The Wasatch Front pollution comes mostly from automobile emissions and from the remaining top polluting industries, which are located along the Wasatch front, from Utah to Weber Counties.

This is important to understand this because if we believe that these new standards are to have a significant effect on the Wasatch Front pollution problem, we will be sadly disappointed.

The new regulations do, however, increase the likelihood of significant impact on the economies of Carbon, Emery, Sevier, Uintah and Duchesne Counties. Additionally, if these regulations lead to higher cost energy in Utah, it could have a significant impact on Utah families and industries.

Utah has a number of significant advantages over other states in the competition for attracting new industry, including so-called clean industries. Those advantages include great schools, a well trained and well educated workforce, business friendly tax environment and perhaps most importantly, a very inexpensive source of power.

Decisions made that will impact any of those areas negatively have the potential of having a negative impact on the overall economy.

I have the utmost confidence in Rocky Mountain Power and other players in the power production arena to address CO2 emissions as well as other dangerous pollutants. Their track record of cutting emissions is admirable. For example, according to Scorecard (The Pollution Information Site), between 1998 and 2002 the Hunter Power Plant in Emery County reduced overall emissions by 35%. In that same time period the Intermountain Power facility in Millard County reduced overall emissions by 33 percent.

These improvements came through millions of dollars in research and improvements based on that research.
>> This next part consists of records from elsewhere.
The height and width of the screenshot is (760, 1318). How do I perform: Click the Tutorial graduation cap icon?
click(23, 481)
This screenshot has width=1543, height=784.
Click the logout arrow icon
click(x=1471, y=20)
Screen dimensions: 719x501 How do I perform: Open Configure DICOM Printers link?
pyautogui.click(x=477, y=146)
Utah has finally stepped up to address our air quality situation along the Wasatch Front. I congratulate the legislature on their first steps in making a difference this past year with legislation. I would remind them that while the challenges are different in rural areas, Duchesne County is just as deserving of their attention and support as they address their unique ozone problem.
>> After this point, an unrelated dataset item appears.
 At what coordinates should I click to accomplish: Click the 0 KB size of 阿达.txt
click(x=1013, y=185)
While the EPA's regulations address the goals and expectations of the new standards, they are sorely lacking in a plan that will assist coal-fired plants to reach those goals.

The federal, and to a lesser extent, the state governments have provided incentives for innovation in the power arena, they have paid comparative little attention to supporting research in Clean Coal Technologies.

Utah for generations has benefitted from inexpensive power produced from coal. Since statehood, and before, we have all relied on coal miners and power plant employees for not only inexpensive, but the most reliable energy available to meet our needs. To turn our back on those men and women at this point is unconscionable.

Where is the Administration's commitment to protecting those jobs and traditional economies? Where is our gratitude to the generations of miners who have provided that energy at a great human cost?

What is glaringly missing from this EPA proposal is a plan to address the real challenge in reducing carbon emissions.

This plan purports being flexible in working with each state to come up with a blueprint to reach these goals by 2030. I call on the federal government to work with the state to develop a plan that makes sense and protects families and workers. I further call on the feds and the state to commit funds for research and development in Carbon Capture and Sequestration and other emerging Clean Coal Technologies.

While we have spent billions in alternative energy research and have provided tax incentives to even fringe companies with little chance of success, we have not done the same to improve current technologies where billions in infrastructure already exist and have been put at risk.

Yes we all want cleaner air. Every time I visit the Wasatch Front in the winter I wonder why those living in this densely populated region don't just move to rural Utah where we don't have to color code our days. You are all invited to spend a few days next winter in our beautiful parts of the state that provide the energy that plays a part in our quality of life. You might even want to stay.

In any case when you flip that switch to turn on a light or make your smoothie or watch your television, thank a miner and think about Clean Coal Technologies.